(RECORD SET Opens)
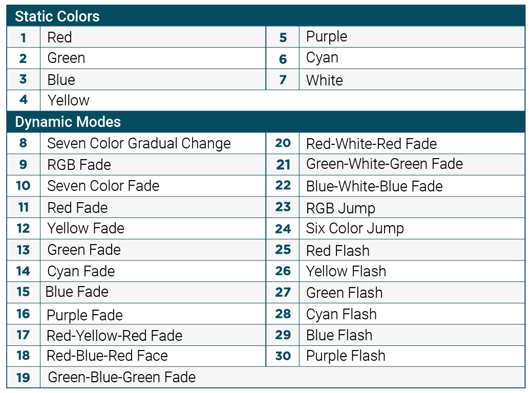Click the Yellow static color row
The image size is (532, 393).
point(69,100)
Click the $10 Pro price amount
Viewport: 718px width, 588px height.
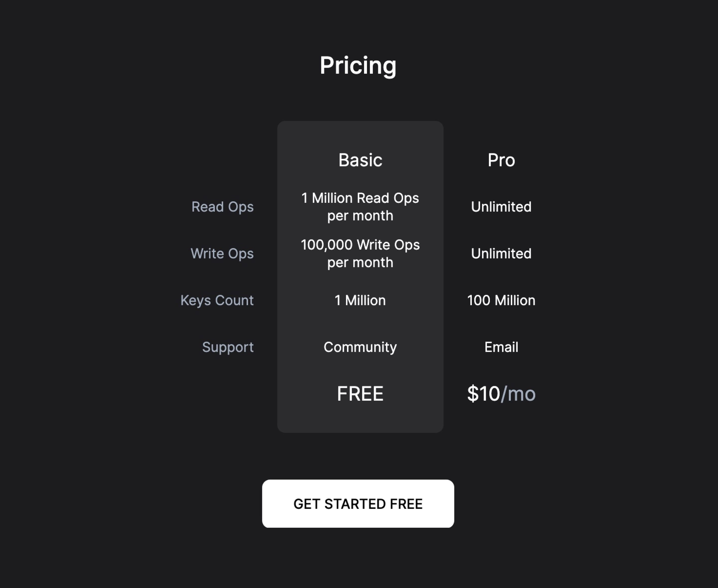coord(484,394)
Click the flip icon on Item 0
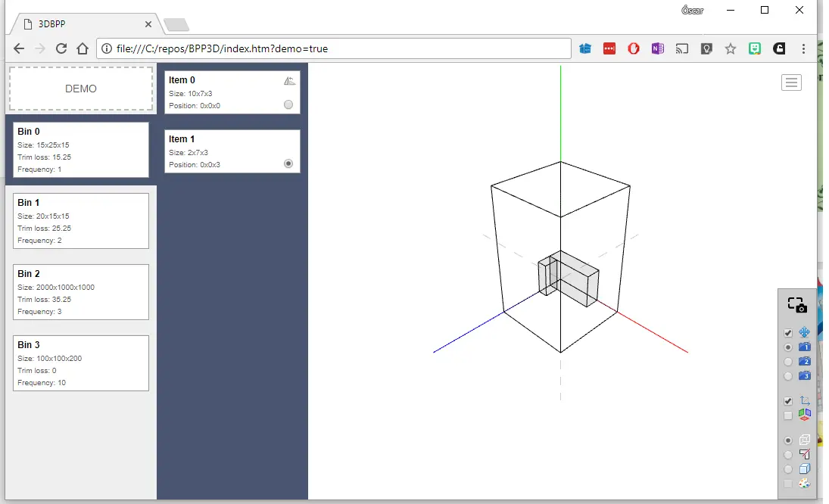 click(x=289, y=81)
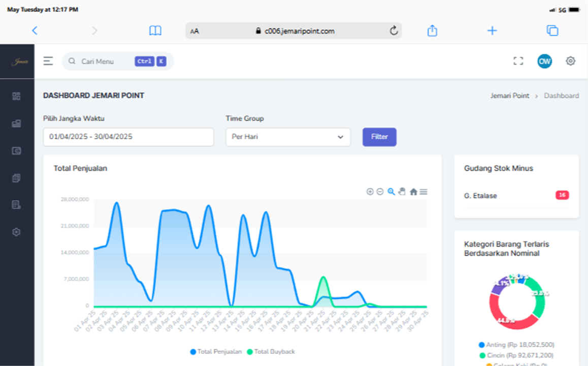The height and width of the screenshot is (366, 588).
Task: Open the Dashboard breadcrumb dropdown chevron
Action: (x=537, y=96)
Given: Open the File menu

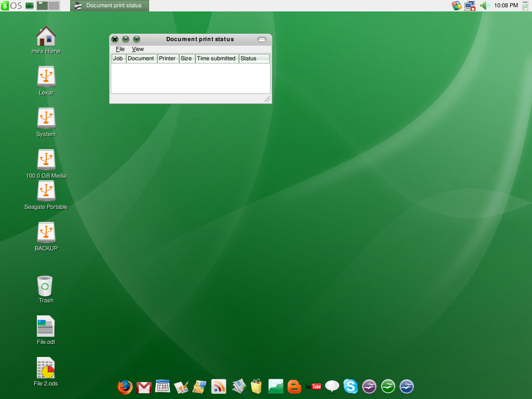Looking at the screenshot, I should pyautogui.click(x=120, y=49).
(RECORD SET Closes)
== ASSIGNMENT ==
Going from the line holding "Click the $10 Pro price amount" to the last line of the data above, reproduce every line exactly, both included, with the pictures omitted.

== ANSWER ==
Click the $10 Pro price amount
Viewport: 718px width, 588px height.
coord(484,394)
Click the flip icon on Item 0
 click(x=289, y=81)
The height and width of the screenshot is (366, 588).
Task: Open the Dashboard breadcrumb dropdown chevron
Action: (x=537, y=96)
Given: Open the File menu

Looking at the screenshot, I should pyautogui.click(x=120, y=49).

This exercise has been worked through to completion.